Verdachte is op 11 september 2009 op de voet van het bepaalde in artikel 15 van het Wetboek van Strafrecht voorwaardelijk in vrijheid gesteld onder de algemene voorwaarde dat hij zich voor het einde van de op 365 dagen gestelde proeftijd niet aan een strafbaar feit schuldig maakt.
De officier van justitie vordert thans, nu verdachte zich - gelet op hetgeen hem in de dagvaarding met het parketnummer 15/801661-09 is ten laste gelegd - niet heeft gehouden aan de aan de voorwaardelijke invrijheidstelling verbonden voorwaarden, dat de rechtbank de herroeping van de voorwaardelijke invrijheidstelling zal gelasten, en wel voor de duur van 84 dagen.
De rechtbank heeft bij het onderzoek ter terechtzitting bevonden dat zij bevoegd is over de vordering te oordelen en dat de officier van justitie daarin ontvankelijk is.
De rechtbank is van oordeel dat de vordering kan worden toegewezen, nu uit de overige inhoud van dit vonnis blijkt dat verdachte niet heeft nageleefd de voorwaarde dat hij zich voor het einde van de proeftijd niet schuldig maakt aan een strafbaar feit.
Om die reden zal de rechtbank, gelet op de artikelen 15 en verder van het Wetboek van Strafrecht, de herroeping van de voorwaardelijke invrijheidstelling gelasten.
9. Toepasselijke wettelijke voorschriften
De volgende wetsartikelen zijn van toepassing:
33 en 33a van het Wetboek van Strafrecht,
2 en 10 van de Opiumwet.
10. Beslissing
De rechtbank:
Verklaart bewezen dat verdachte het ten laste gelegde feit heeft begaan zoals hiervoor onder 4.2. weergegeven.

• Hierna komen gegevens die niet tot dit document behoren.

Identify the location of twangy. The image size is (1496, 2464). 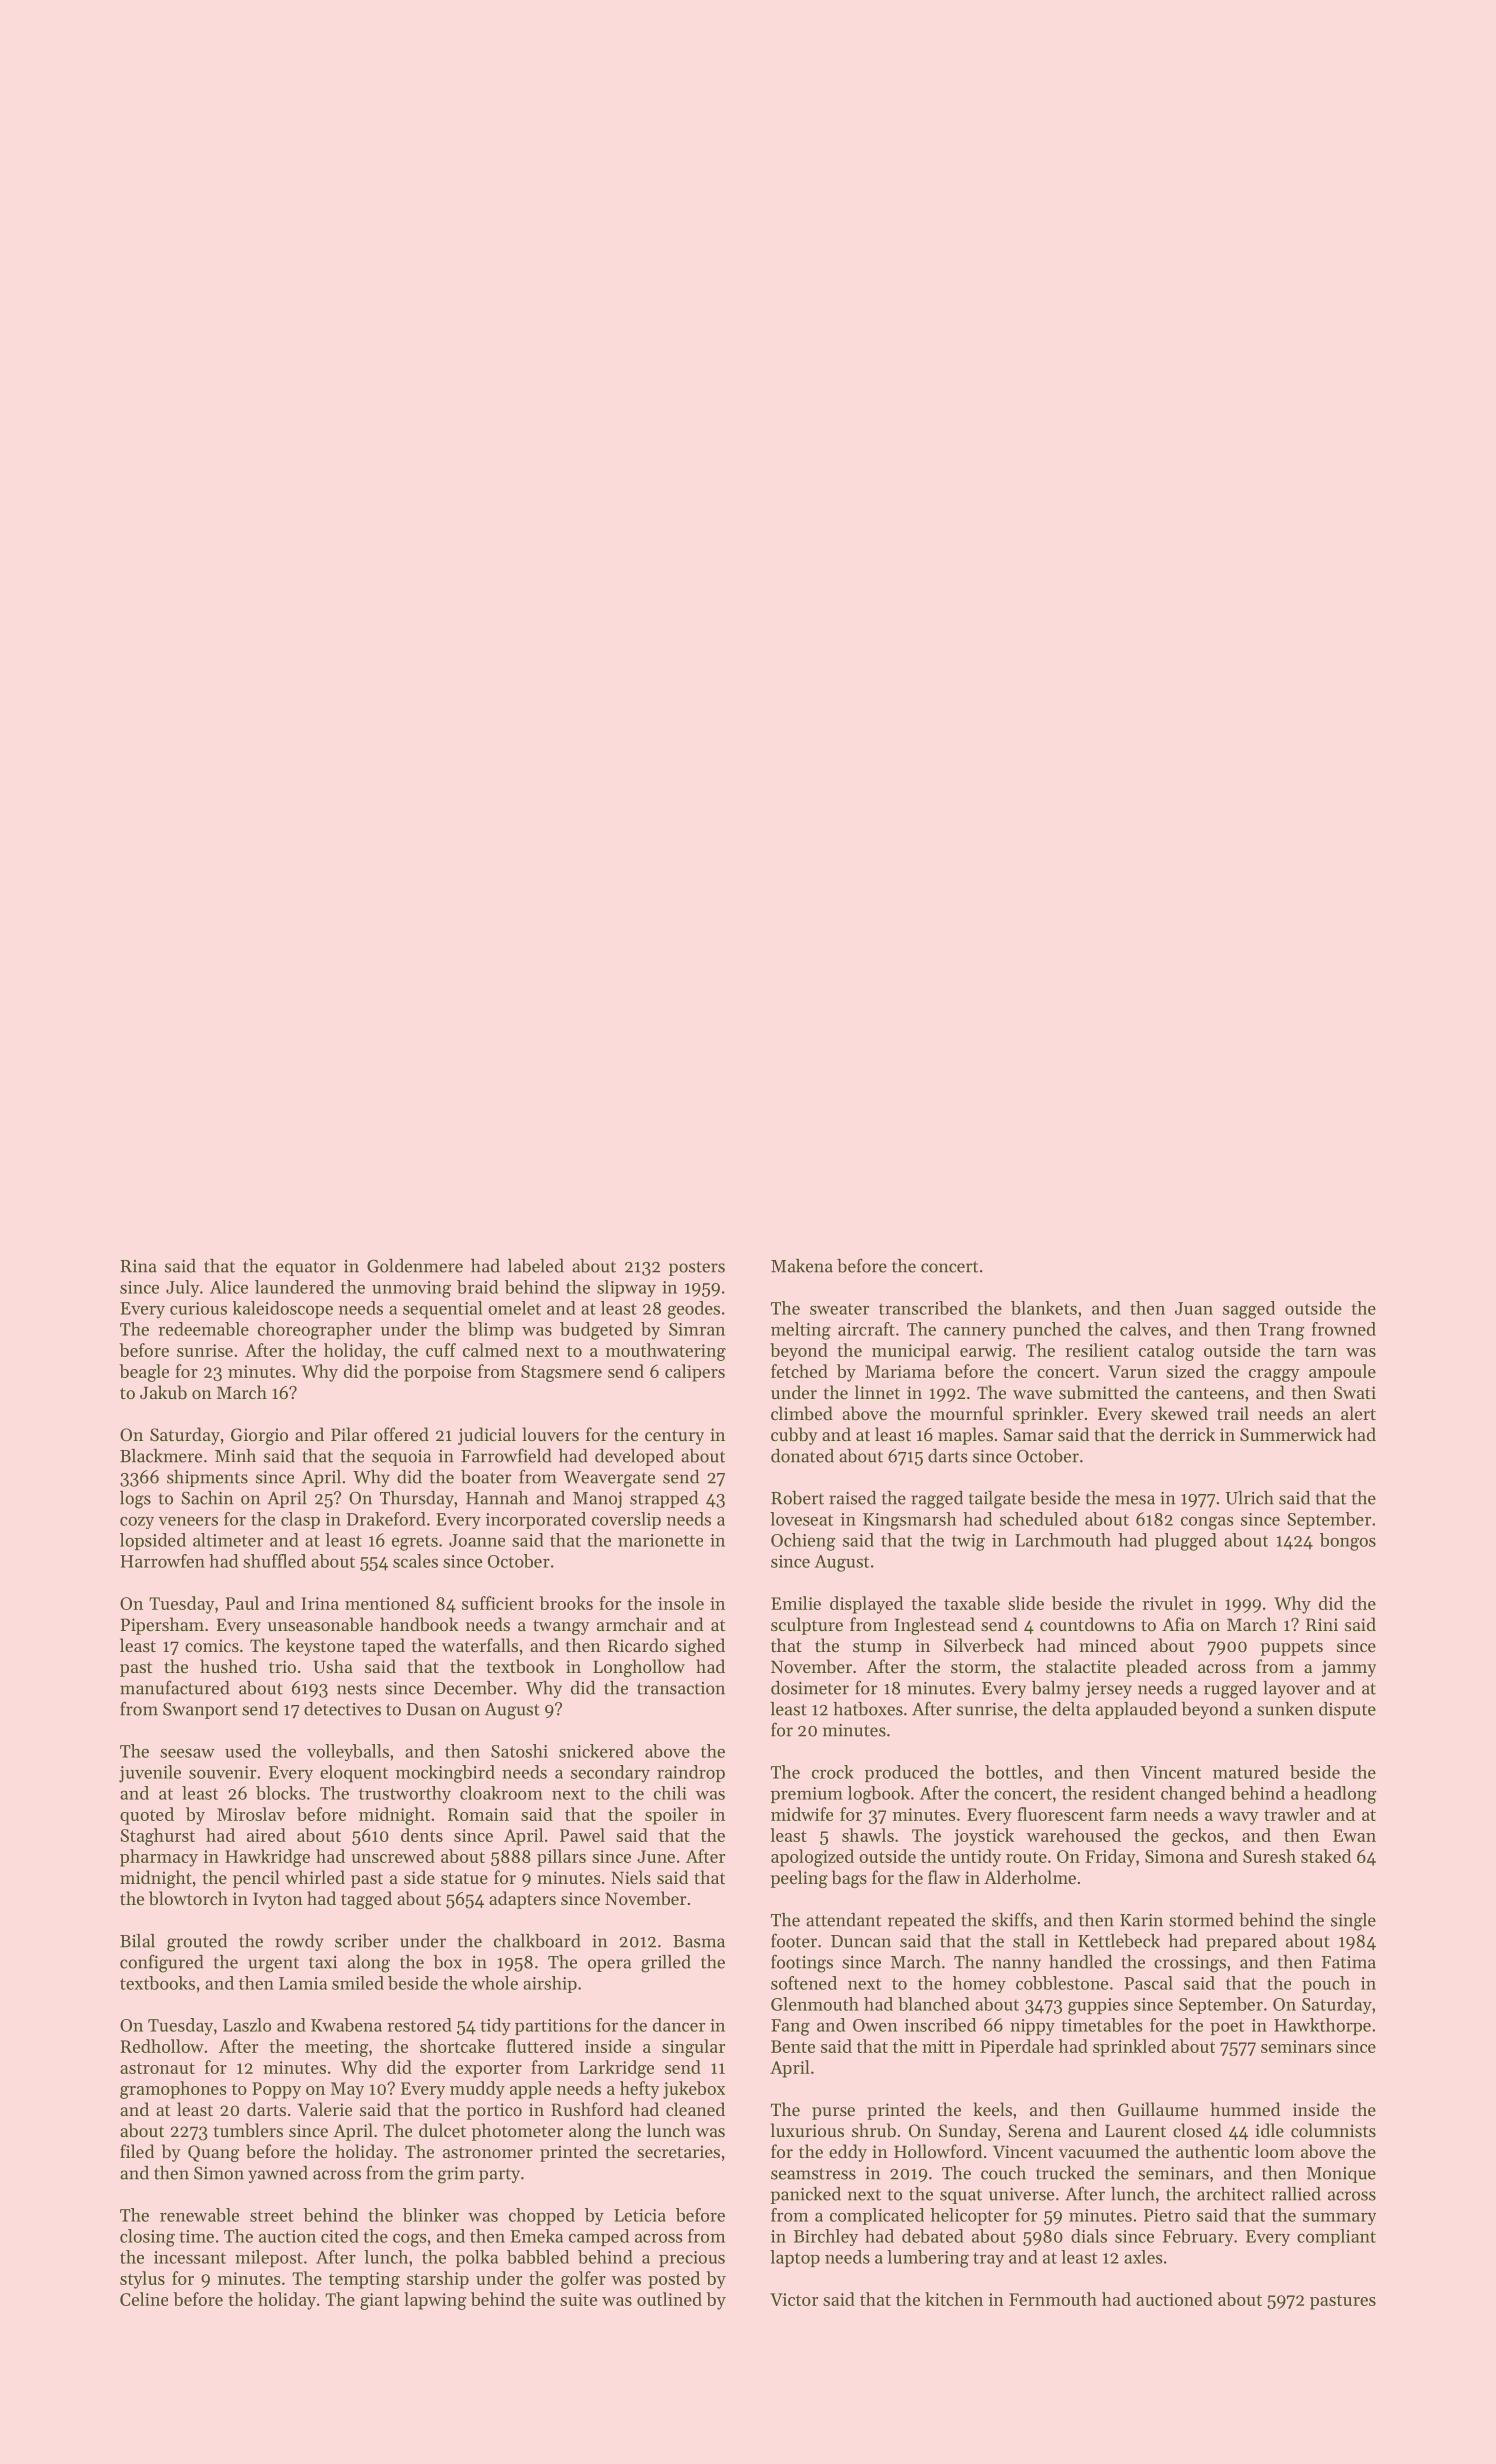
(561, 1627).
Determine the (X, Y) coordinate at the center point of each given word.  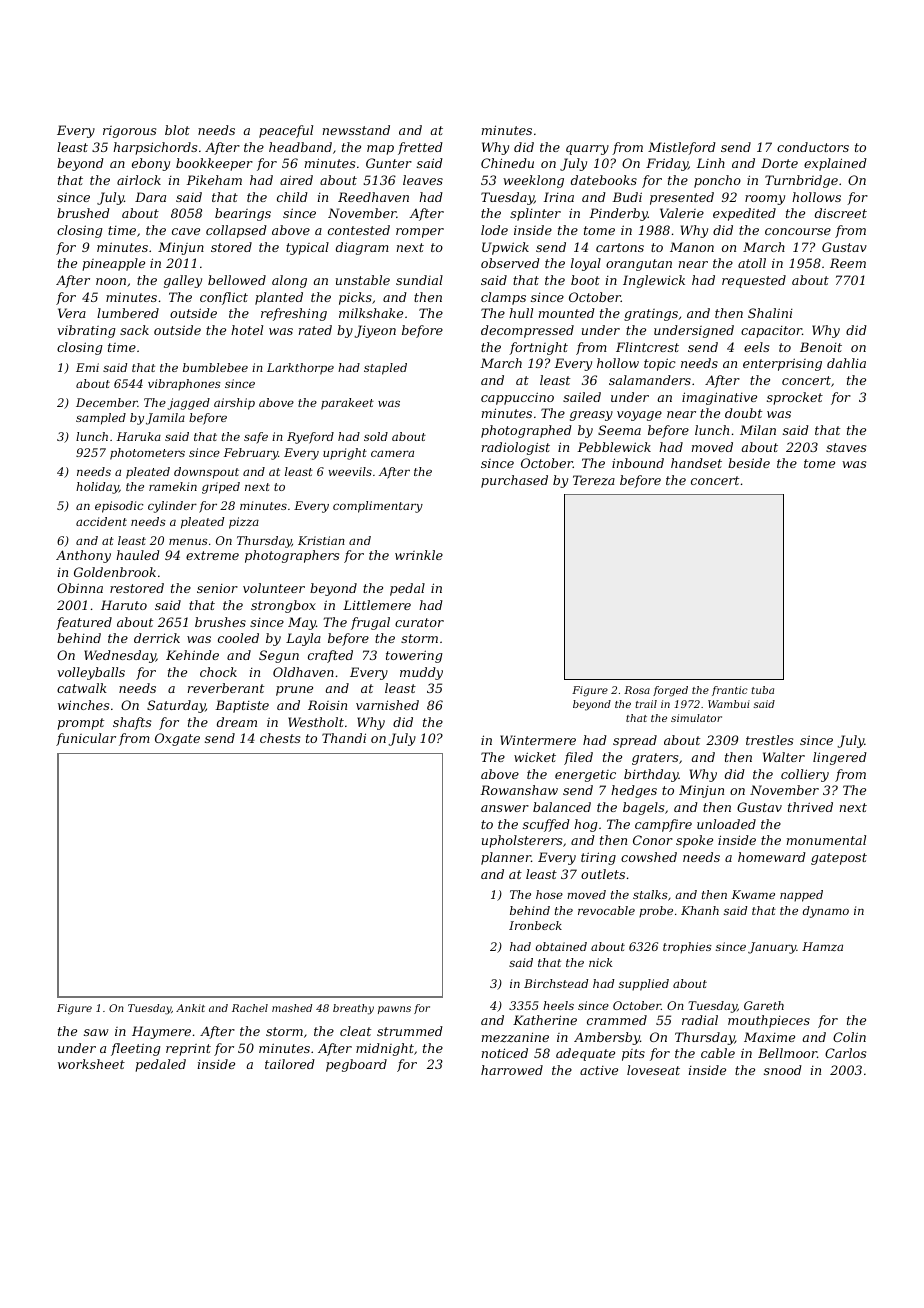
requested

Verklaart niet bewezen wat aan verdachte meer of anders is ten laste gelegd dan hierboven als bewezen is aangenomen en spreekt verdachte daarvan vrij.
Bepaalt dat het bewezen verklaarde feit het hierboven onder 5. vermelde strafbare feit oplevert.
Verklaart verdachte hiervoor strafbaar.
Veroordeelt verdachte tot een gevangenisstraf voor de duur van TWEEËNWINTIG (22) MAANDEN.
Bepaalt dat de tijd die verdachte vóór de tenuitvoerlegging van dit vonnis in verzekering en voorlopige hechtenis heeft doorgebracht, bij de tenuitvoerlegging van de thans opgelegde gevangenisstraf in mindering wordt gebracht, voorzover die tijd niet reeds op een andere straf in mindering is gebracht.
Verklaart verbeurd:
- een instapkaart,
- een notitie/memo.
Wijst toe de vordering van de officier van justitie tot herroeping van de voorwaardelijke invrijheidstelling van voornoemde verdachte voor een periode van 84 dagen.
11. Samenstelling rechtbank en uitspraakdatum
Dit vonnis is gewezen door:
mr. F.F.W. Brouwer, voorzitter,
mrs. E.P.W van de Ven en E. Kanninga-Jonker, rechters,
in tegenwoordigheid van mr. S.V. Ramdharie, griffier,
en uitgesproken op de openbare terechtzitting van 1 februari 2010.